(A block of records)
** Start **
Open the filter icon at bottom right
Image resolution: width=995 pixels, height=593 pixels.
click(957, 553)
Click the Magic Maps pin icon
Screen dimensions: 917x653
** End **
** Start **
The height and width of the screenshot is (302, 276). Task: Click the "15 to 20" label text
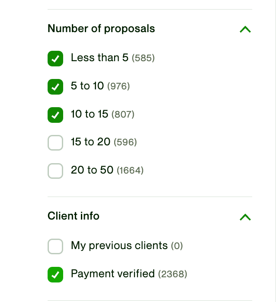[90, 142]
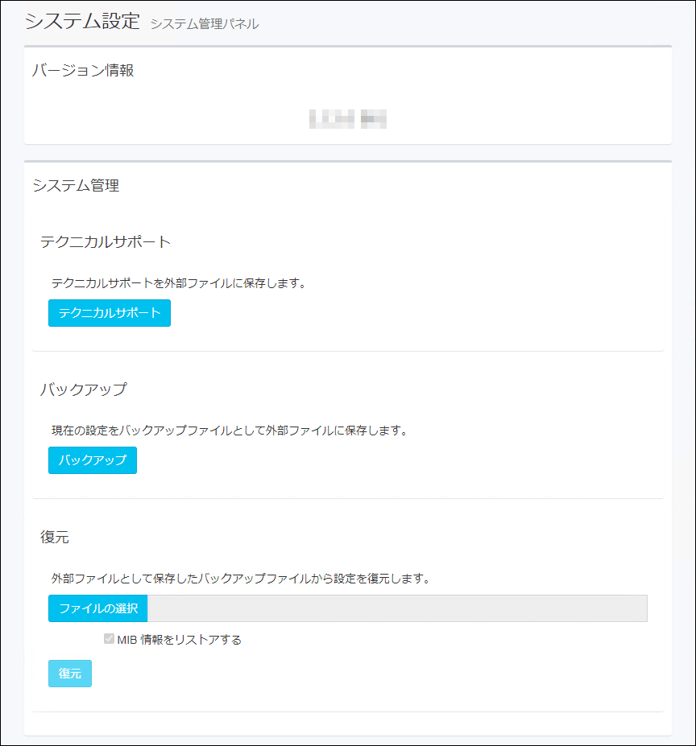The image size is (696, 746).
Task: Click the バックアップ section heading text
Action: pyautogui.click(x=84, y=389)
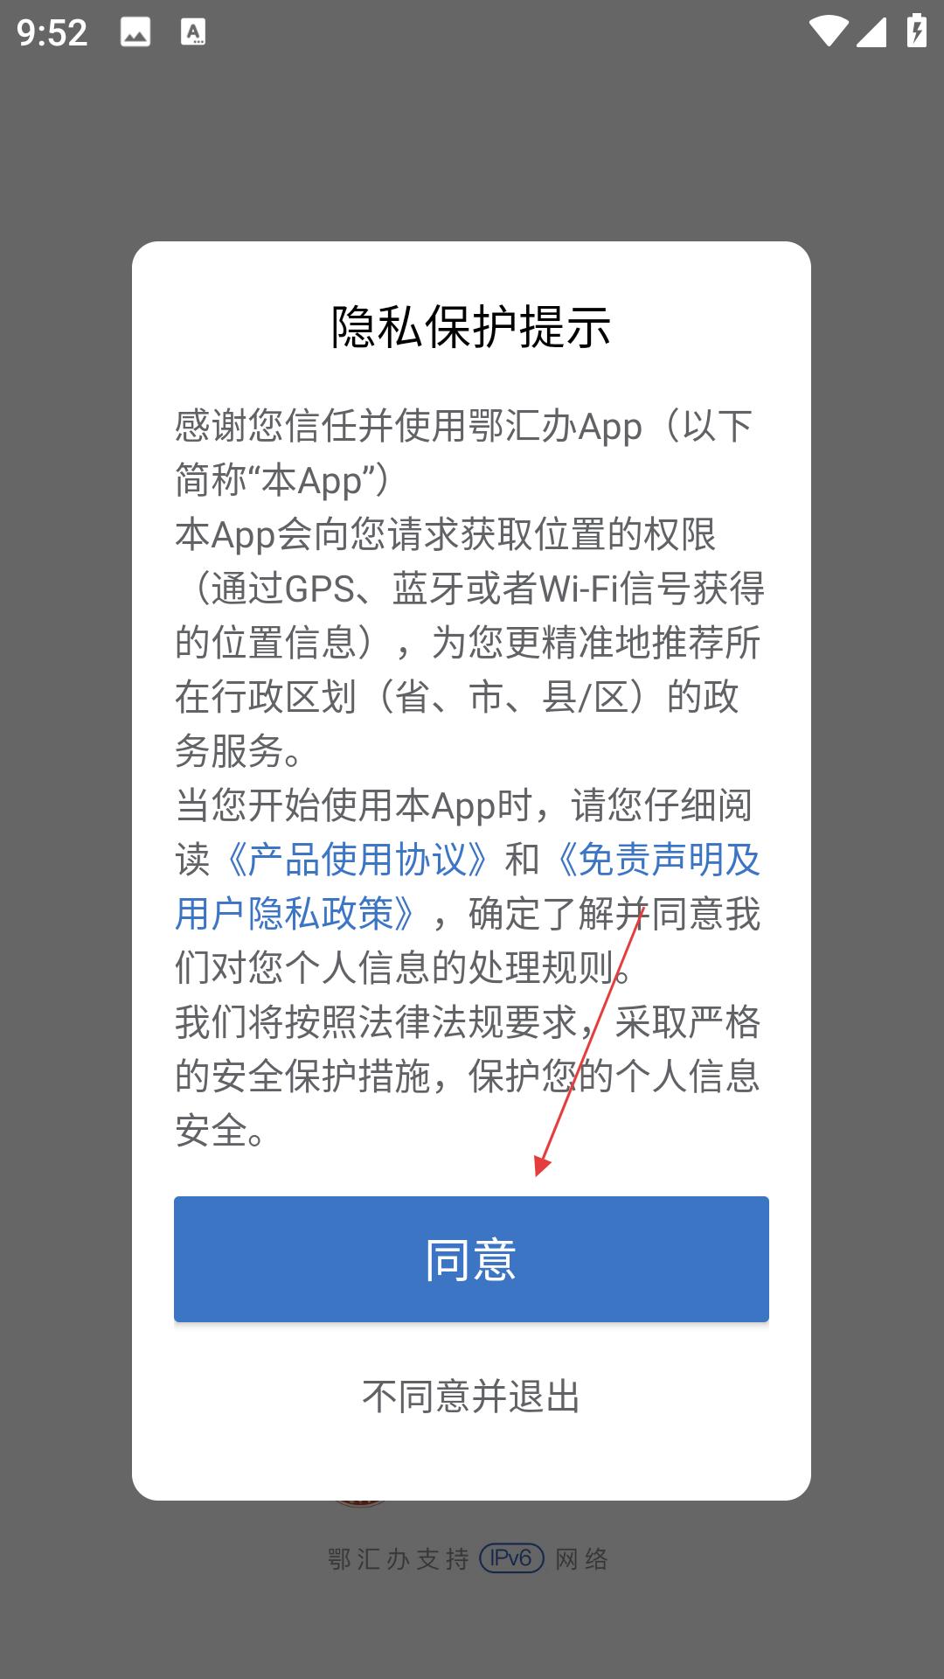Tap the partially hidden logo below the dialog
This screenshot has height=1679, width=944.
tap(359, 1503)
** End **
** Start **
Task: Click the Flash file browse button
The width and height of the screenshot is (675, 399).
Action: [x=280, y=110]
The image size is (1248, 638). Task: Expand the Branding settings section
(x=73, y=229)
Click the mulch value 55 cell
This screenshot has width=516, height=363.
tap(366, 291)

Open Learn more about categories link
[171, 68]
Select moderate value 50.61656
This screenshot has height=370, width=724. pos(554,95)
** End **
SET TASK: Turn the records into a numbered list, beginning at the line containing "Open the filter icon at bottom right" and ending at the line containing "Screen dimensions: 917x653", both included. Omit any blank lines.

EXERCISE ANSWER:
1. Open the filter icon at bottom right
2. Image resolution: width=995 pixels, height=593 pixels.
3. click(957, 553)
4. Click the Magic Maps pin icon
5. Screen dimensions: 917x653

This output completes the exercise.